** start Exercise material **

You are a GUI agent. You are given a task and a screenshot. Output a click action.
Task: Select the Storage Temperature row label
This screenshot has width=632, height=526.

** end Exercise material **
** start Exercise material **

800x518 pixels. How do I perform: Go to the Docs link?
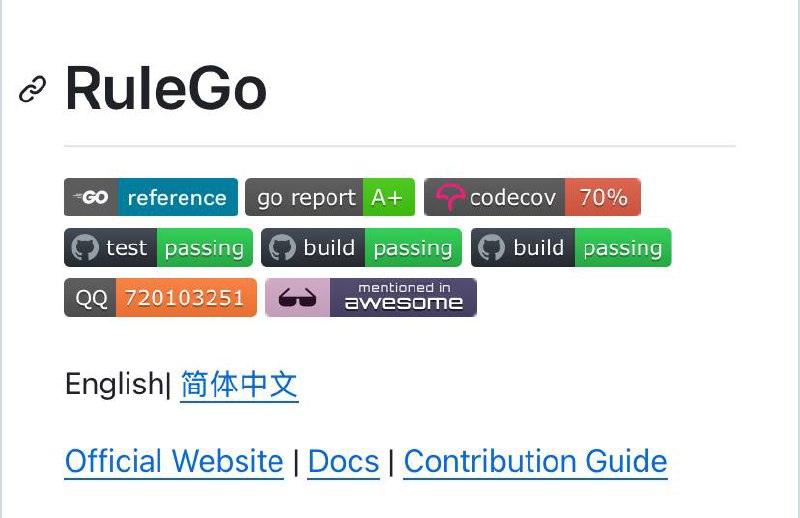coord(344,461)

** end Exercise material **
** start Exercise material **

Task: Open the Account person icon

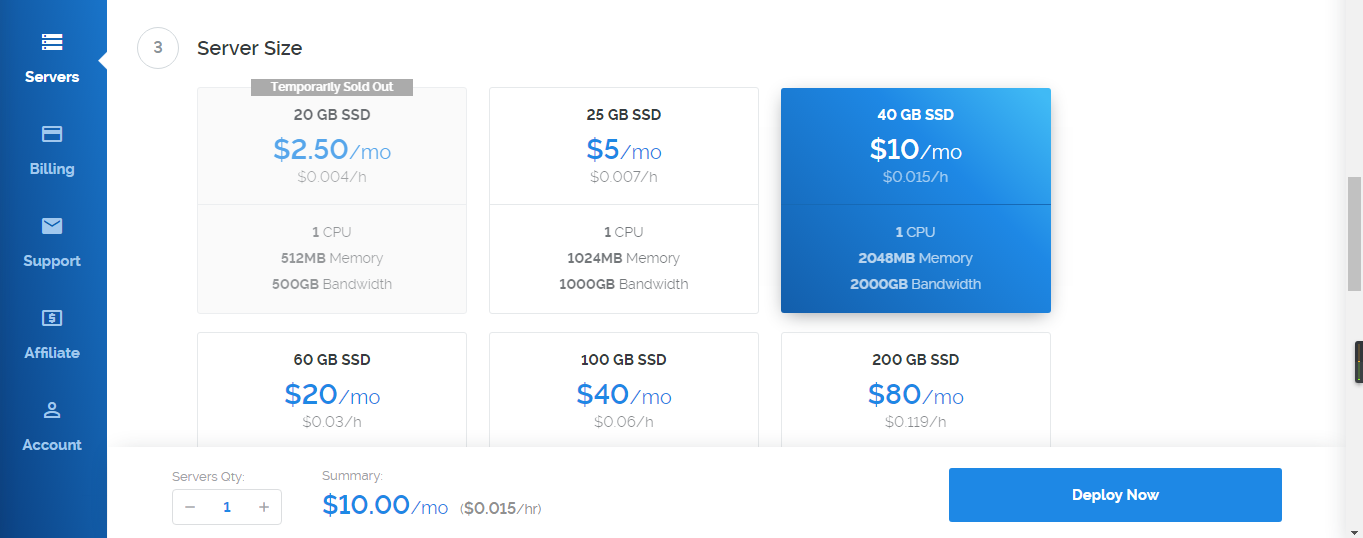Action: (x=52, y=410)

** end Exercise material **

**Request:** Retype the lines from the one containing "You are a GUI" through the one containing "This screenshot has width=632, height=526.", including both of those lines, please.

**Written reply:**
You are a GUI agent. You are given a task and a screenshot. Output a click action.
Task: Select the Storage Temperature row label
This screenshot has width=632, height=526.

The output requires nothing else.